• SUPPLIED TEXT
--------------------------------
Eldercare in the Community

In 2006, a SAGE Study Tour (Studying and Advancing Global Eldercare) visited Beijing. SAGE Tours were organised in collaboration between Thomson Adsett Architects and Aged Care Association Australia, to provide a forum for aged care providers to gain experience in markets outside Australia.


Chinese officials told us that the one-child policy, while successful in controlling population growth, has had consequences in caring for the aging population. The natural order of children looking after their grandparents has been weakened, because for 4 elderly people, there are now often less than 2 people to look after them. This is a sobering reality, and we were challenged by their willingness to discuss the problems and seek solutions.

"The Australian delegates were impressed by the approach to lifelong health in Chinese culture," said Thomson Adsett Principal David Lane. "From childhood, Chinese people learn that you get up in the morning and you go and do something physical. We saw thousands of people in the parks in Beijing doing exercise, from water calligraphy to tai chi, sword dancing, line dancing and people singing opera."

Mr Lane said the Australian visitors were humbled by the enormity of the challenge facing China.

Mr Lane said there were opportunities for the embryonic Chinese aged care industry to learn from the errors discovered in Australia in past generations. "In the 1960s and 1970s we were forced to pursue institutionalisation of the aged, but the government is now giving greater priority to community care. Chinese culture provides an ideal support to a community care approach."

"Australia has a lot to offer in professional expertise, education and resourcing at a macro level. We can add value in strategic planning, policy development, master planning, concept design work, and through engagement with Chinese universities. We can share the philosophical underpinning of our architectural decisions."
David Lane

Some young Chinese architects were training in Australia. "We have a number of young professionals who desire in the long term to return to their country and work there," said Mr Lane. "Our long term plan would be to have people benefit from our experience and what we have learned from 35 years of aged care architecture, and become able to apply it in their home country."
--------------------------------
From the eldercare text above, copy the part starting with "In 2006, a SAGE" and going on through "and seek solutions.", word for word. The lines that come after this are separate material and have nothing to do with the text above.

• INPUT DATA
--------------------------------
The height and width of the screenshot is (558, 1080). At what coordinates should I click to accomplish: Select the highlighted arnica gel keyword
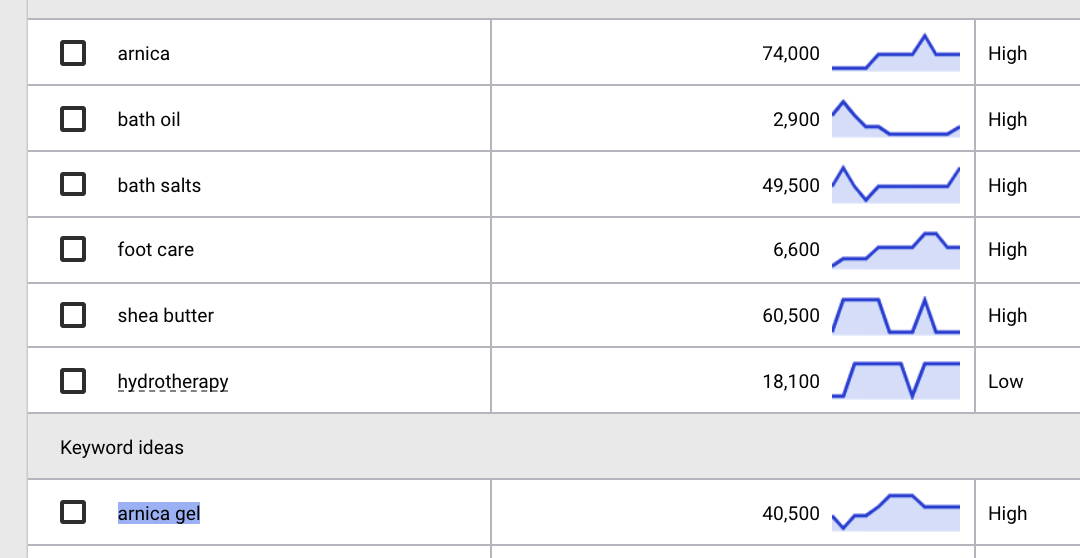[159, 513]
--------------------------------
• SOLUTION TO THE PROBLEM
In 2006, a SAGE Study Tour (Studying and Advancing Global Eldercare) visited Beijing. SAGE Tours were organised in collaboration between Thomson Adsett Architects and Aged Care Association Australia, to provide a forum for aged care providers to gain experience in markets outside Australia.


Chinese officials told us that the one-child policy, while successful in controlling population growth, has had consequences in caring for the aging population. The natural order of children looking after their grandparents has been weakened, because for 4 elderly people, there are now often less than 2 people to look after them. This is a sobering reality, and we were challenged by their willingness to discuss the problems and seek solutions.